Caligrafía nómade XXIX / Patricia Mercado
- Revista Adynata
- 1 jul
- 2 Min. de lectura
Lo obligaban a jubilarse. Y ya.
Desde un mensaje gélido en la computadora habían hecho llegar la noticia sin el menor atisbo de gratitud por décadas de un trabajo minucioso, de excelencia.
Se desplomó en la silla.
Sin un crujido, la silla soportó su derrumbe.
Su rostro era una orilla donde la marea arrasaba la cotidiana morfología de los gestos y desnudaba la carnadura de emociones antiguas. Hábitos enterrados entre las obligaciones cotidianas: ese ir y venir de la cocina al baño y del baño a la cocina, del almuerzo familiar del domingo a la faena del lunes a la mañana.
Del mensaje al abogado a la visita de rutina con el urólogo.
Ese tener dónde ir.
Sentado en aquella silla endeble, la única disponible, aferraba un bolsito azul con la mano izquierda, como un náufrago sujeta un pañuelo mientras se hunde.
Desde mi silla yo observaba los vestigios de superficie de su cara y a la vez intentaba dar a mi voz un timbre de serenidad. De diáfana confianza en el desastre.
La luz de la tarde soleada entraba por la ventana y, sin embargo, él parecía aferrarse a los signos de mi cuerpo tal si nadara en una súbita noche.
Hay catástrofes que deben evitar las frases de consuelo, eximirnos de esa pestilencia con la que impregnamos a quien siente que está perdiéndolo todo.

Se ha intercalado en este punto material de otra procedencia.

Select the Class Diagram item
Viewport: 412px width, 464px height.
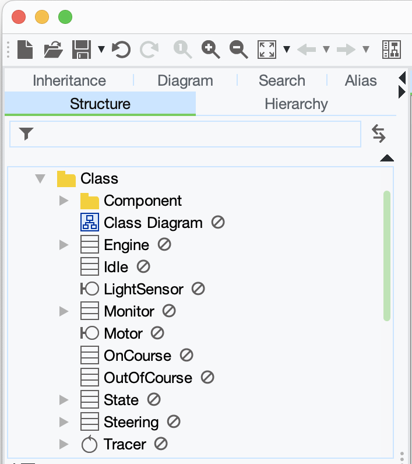tap(153, 223)
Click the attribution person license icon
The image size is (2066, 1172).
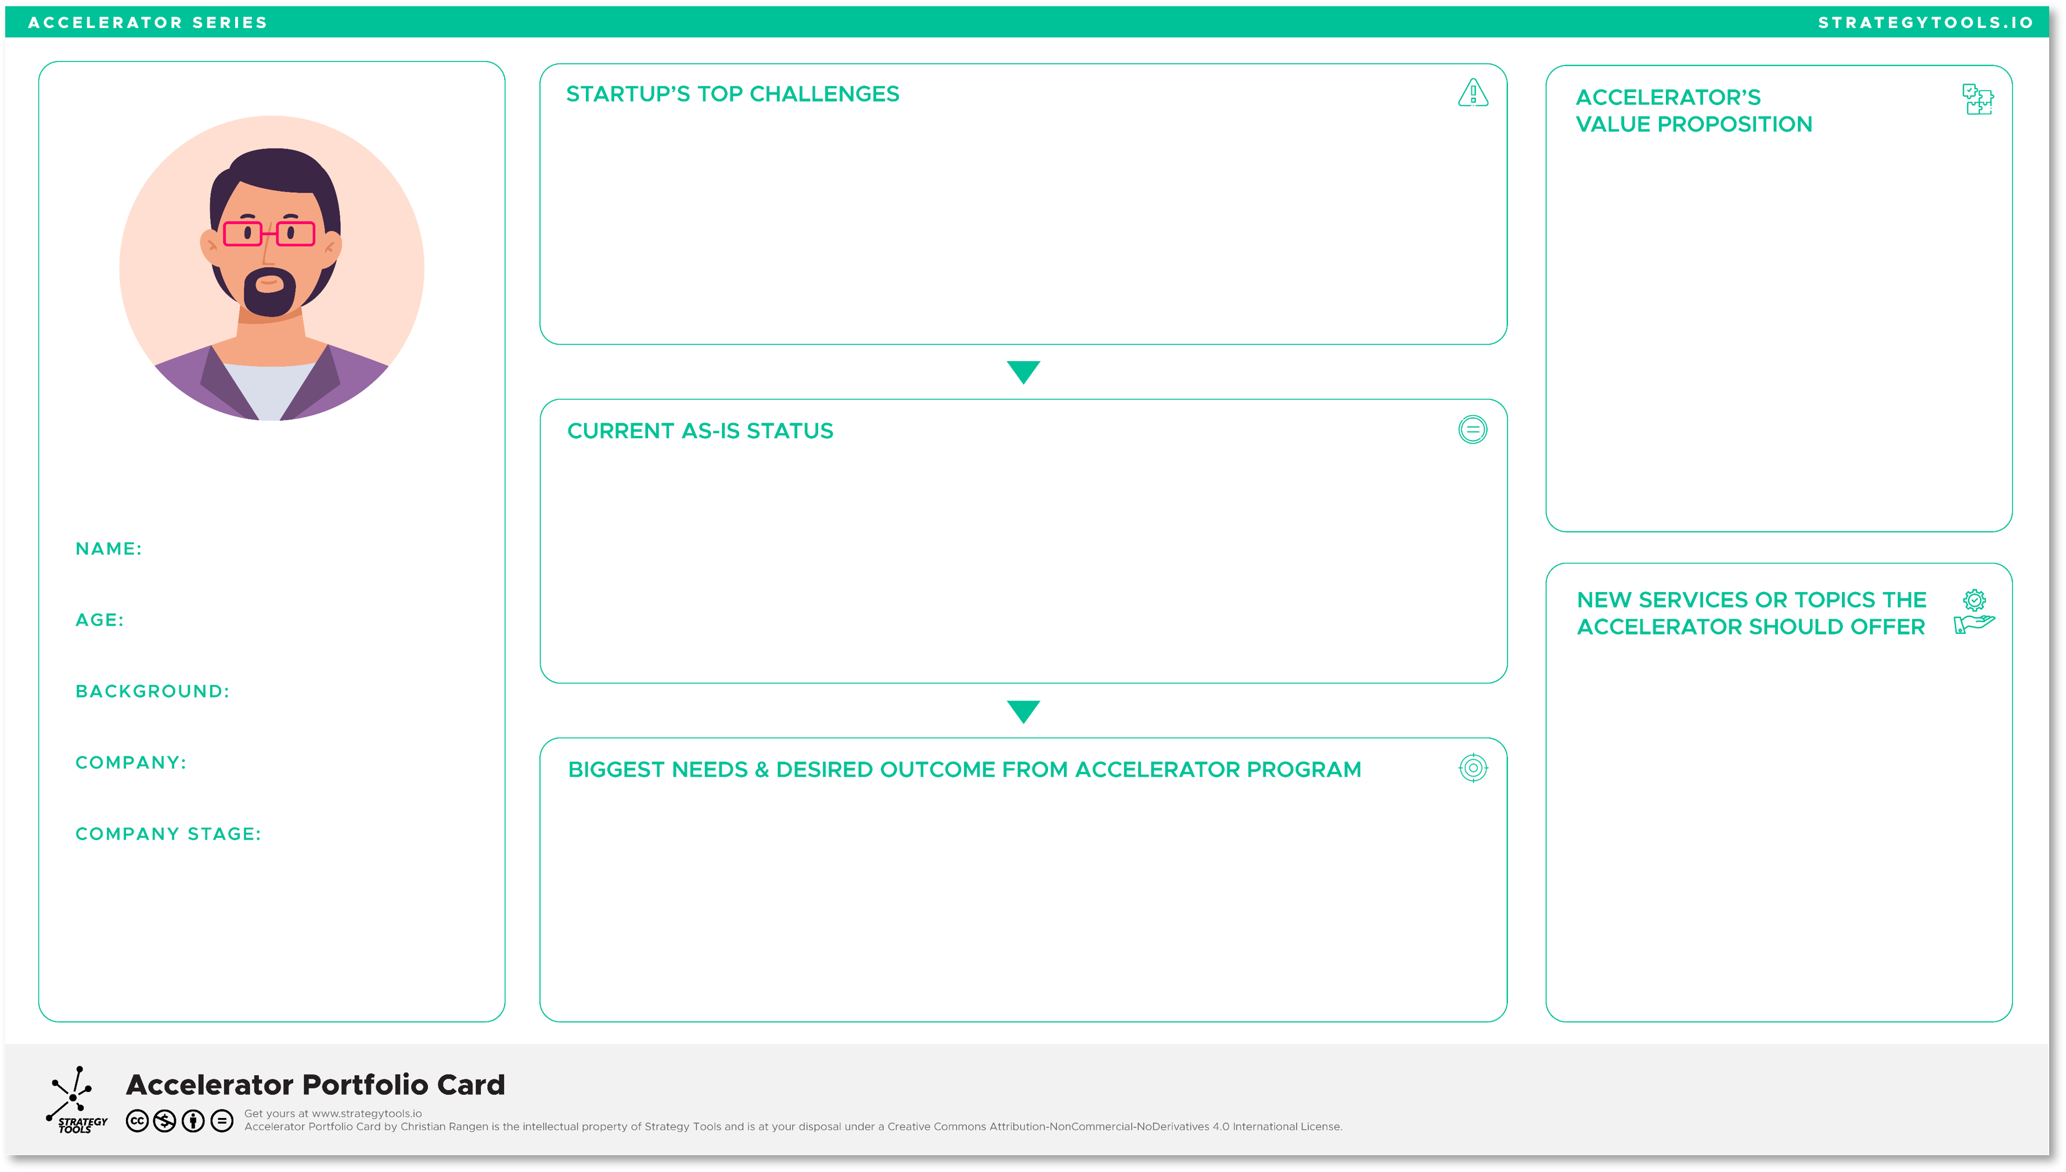(193, 1120)
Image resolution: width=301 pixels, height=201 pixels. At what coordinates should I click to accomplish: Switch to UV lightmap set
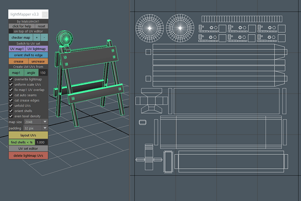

Conciso como un golpe de martillo sobre la mano, el relato salía a duras penas de su garganta.
El silencio sangraba por dentro.
Como prevenido de preguntas que yo no había formulado, habló de posibles proyectos. Su voz dejaba claro que no creía en ellos. El tono metálico semejaba las publicidades de adminículos absurdos que se venden por la tevé a medianoche.
Su cuerpo derrumbado, sus ojos, suplicaban ser librados de la palabra descanso por el resto de su vida. Por favor, decían sus ojos.
Me abstuve de esa y otras palabras. Me abstuve del veneno del optimismo.
Aquella tarde no quería dejarlo solo ahí. En la silla del destierro.
Todo lo que él había hecho en su vida amenazaba aplastarlo sin remedio.
Y dijo: ya no tengo tiempo de hacer algo diferente porque no llegaré a hacerlo bien.
¿Será que estamos destinados a la fatalidad de conquistar lo que hemos perseguido?
¿Aprender para saber?
¿Atesorar lo que habremos de perder?
Antes o después, el tiempo nos pedirá entregar aquella posesión y volver a comenzar: justo cuando nuestras fuerzas declinan.
Sin retorno.
El decía: ya no tengo tiempo para hacer el mismo camino.
Entonces, ¿Para qué aprender?
Este segundo aprendizaje de la vida que llamamos vejez parece abrirse desde la derrota de nuestras ambiciones.
Aprender para no llegar a saber jamás.
Sin maestría posible: aprender para desposeer.
Aprender como quien cultiva una huerta rudimentaria, plagada de errores, donde el azar y el amor alberguen semillas que el viento se lleve.